The current SPI Protocol Implementation is already acounting some transfer errors and will retry up to Settings.MaxSpiRetries.
The retry mechanis can fail without any retry e.g. for bit errors in the transfer on several positions in the header or data transfer.
Moreover in a noisy environment the transfer can fail for a single bit error in every transfer for more than Settings.MaxSpiRetries.

The code is quite complex.

ExchangeHeader()
https://github.com/Duet3D/DuetSoftwareFramework/blob/079e0158c757f86d954902e409eb3c89fc7e8197/src/DuetControlServer/SPI/DataTransfer.cs#L1385

ExchangeData()
https://github.com/Duet3D/DuetSoftwareFramework/blob/079e0158c757f86d954902e409eb3c89fc7e8197/src/DuetControlServer/SPI/DataTransfer.cs#L1567C14-L1567C14

In order to make the SPI transfer more robust I propose to implement some sort of Error Correction Code (ECC).

For example a simple Hamming code, this provides single-bit error correction and 2-bit error detection.

In order not to loose speed, ECC should be enabled in every header and by default not be enabled in data exchange (CRC is ok).
If the CRC is wrong for the first time, both ends fallback to ECC even in the data transfer.*

@chrishamm can tell if speed is a problem in the SPI transfer, if not, ECC should be enabled in every transfer but this may interfere with the use of DMA.

The Background: I often run printjobs for more than a few days, but it is very likly that the SPI will reset mid print for that long period of time in sbc setup. I do not have this kind of failure in standalone mode - I can run duet in standalone for month without any error - this is not the case in sbc mode.

For reference:
https://forum.duet3d.com/topic/34460/multiple-print-failures/15?_=1704373031244
https://forum.duet3d.com/topic/34315/rff-3-5-0-rc1-spi-reset-mid-print

chrishamm

@timschneider I don't really see why the retry mechanisms can fail without any retry. I did extensive tests with all sorts of different transfer errors that could be caused by RRF or DSF, and I can say that the CRC-based error detection/recovery worked well when I did.

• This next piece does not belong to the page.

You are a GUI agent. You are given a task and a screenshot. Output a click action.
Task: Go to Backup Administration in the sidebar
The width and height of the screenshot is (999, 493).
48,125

Also note that we have several SBC customers that have been printing 24/7 for months without any problems, so your report really sounds like an issue specific to your setup. I do remember SPI communication issues with a RockPi that I did not see with a RaspPi, so comparing the two might be worthwhile as well.

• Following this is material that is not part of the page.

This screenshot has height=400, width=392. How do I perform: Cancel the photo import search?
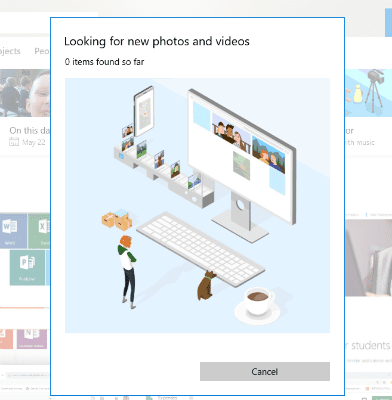(265, 371)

ECC may help in your scenario but implementing and testing it sufficiently doesn't seem like a quick change to me. Also, there are several more urgent things I need to take care of at this point, but of course I'd be happy to accept a PR if you fancy implementing and testing it yourself

timschneider

@chrishamm
I'll check the raspberry vs rockpi hint. And maybe you are right, my crashes are not related to the SPI bus - I'll check that.